Renaître

 » (…) je sais que la musique est le verbe venu au coeur de chacun pour dire le paradis qu’il nous incombe- à elle, à nous, à chacun- de construire, ici et maintenant » 

Si la musique est le coeur battant, salutaire, salvateur de la vie d’Hélène Grimaud, pianiste virtuose, mondialement connue, elle participe d’une intelligence à la vie, au monde, que dis-je, au cosmos qui est tout simplement sidérante.

Se prêtant avec sérieux, honnêteté et une profondeur abyssale aux questions existentielles que lui propose Stéphane Barsacq, journaliste, écrivain, éditeur, ami, grand et fin connaisseur de son parcours, Hélène Grimaud dévoile le fil conducteur de sa vie et les liens entre ses différents engagements et passions.

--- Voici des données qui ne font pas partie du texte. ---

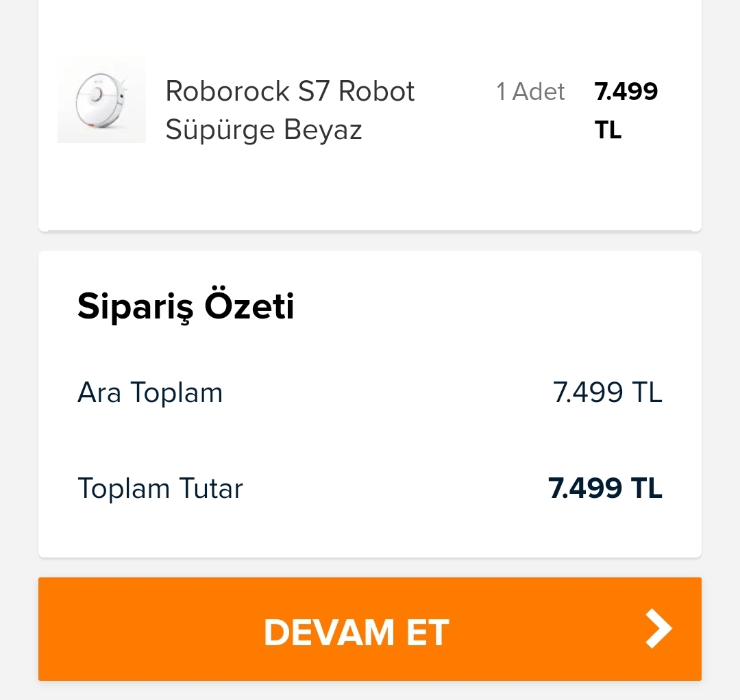Select the Ara Toplam label
This screenshot has width=740, height=700.
tap(150, 392)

« Enfant épuisante », avide de découvertes, de connaissances, la jeune Hélène voit canaliser son trop plein d’énergie dans l’apprentissage de la musique.

Avec le succès qu’on lui connaît.

Pour autant, elle ne se considère pas « prodige » mais  travailleuse acharnée

Son rapport avec la Nature, sa vision écoféministe de l’action humaine, ses combats pour la protection des loups; des  mustangs,  son amour des chiens,  des Etats-Unis, de la philosophie, .. sont tant de pans d’une même construction identitaire, d’une re-naissance consentie à soi-même.  Et un hommage à la beauté du monde- à la Vie – qu’elle se donne mission de dévoiler, en tant qu’artiste.

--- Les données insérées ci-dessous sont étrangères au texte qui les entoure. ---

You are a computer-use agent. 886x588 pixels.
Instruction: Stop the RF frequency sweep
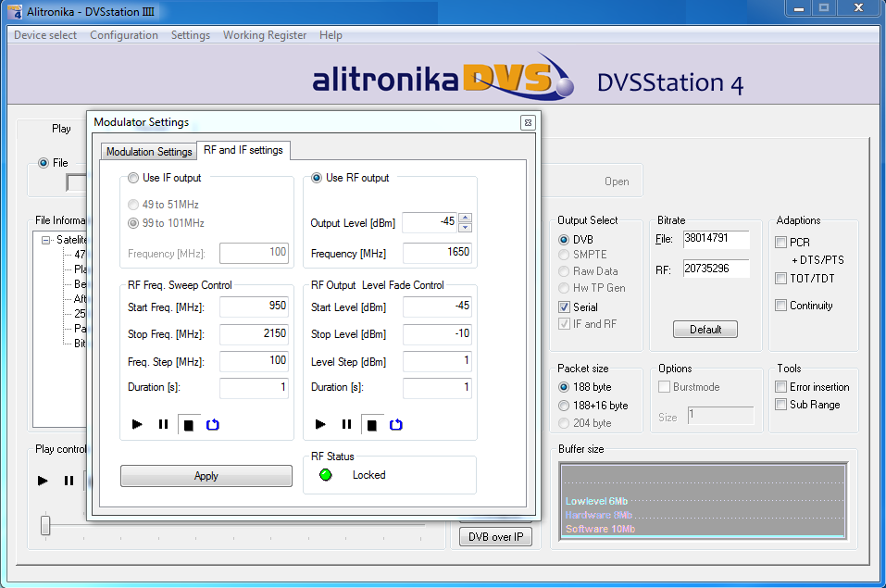click(x=188, y=425)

Vous l’aurez compris, la lecture de ces entretiens de toute puissante facture est particulièrement exaltante.

Elle vaut retraite spirituelle

Que je vous conseille ardemment

Apolline Elter

Renaître, Hélène Grimaud et Stéphane Barsacq, entretiens, Ed Albin Michel, octobre 2023, 240 pp

Billet de ferveur- Entretien avec Stéphane Barsacq

 AE :  Le jeu des questions et réponses révèle l’harmonie amicale qui existe entre Hélène Grimaud et vous.  A quelle occasion avez-vous fait connaissance ?

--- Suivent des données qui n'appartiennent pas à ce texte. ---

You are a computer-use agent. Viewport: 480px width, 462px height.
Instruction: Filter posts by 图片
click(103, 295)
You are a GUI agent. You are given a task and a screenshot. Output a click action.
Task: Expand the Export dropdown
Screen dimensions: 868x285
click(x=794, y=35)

Stéphane Barsacq : J’ai rencontré Hélène Grimaud voilà si longtemps dans ma vie que j’ai l’impression de la connaître depuis toujours. N’est-ce pas toujours le cas avec ceux avec lesquels on entre en consonnance, au sens musical ? On les connaît depuis une minute et cela fait une éternité, comme à l’inverse, on peut les connaître depuis des années, et avoir le sentiment que c’était il y a quelques secondes, et que l’émerveillement est inentamé. Pour moi, j’ai connu Hélène Grimaud en rapport avec son activité de musicienne, mais aussi d’éthologue. Elle allait fonder le « Woolf Conservation Center » dans l’Etat de New-York. Son originalité m’a enthousiasmé. Elle ressemblait à un être surnaturel, tout en étant parfaitement terrestre : je m’en suis rendu compte quand je l’ai vue jouer avec les loups !

AE :  Vous exprimez le côté « vivifiant » du contact avec elle. Encore faut-il poser les bonnes questions.

Stéphane Barsacq : Hélène Grimaud est une femme dont le voltage est plus élevé que la moyenne, car elle est toujours en passion : ce qui fait d’elle une femme qui n’a pas abdiqué son enfance. Elle est toujours sur le départ. Elle cherche ce qui sera l’occasion d’une joie. Avec les années, nous avons beaucoup parlé, de tout et de rien, comme tout le monde. A quoi s’ajoute que, pour moi, l’écouter au piano, c’est aussi l’assurance d’un dialogue : je l’entends aussi bien lorsqu’elle discute avec moi que lorsque je prête l’oreille à l’incantation qu’elle fait naître sous ses doigts. Bref, les mots, la musique, mais aussi le silence, tout devient dialogue avec un tel être, quand on prête l’oreille.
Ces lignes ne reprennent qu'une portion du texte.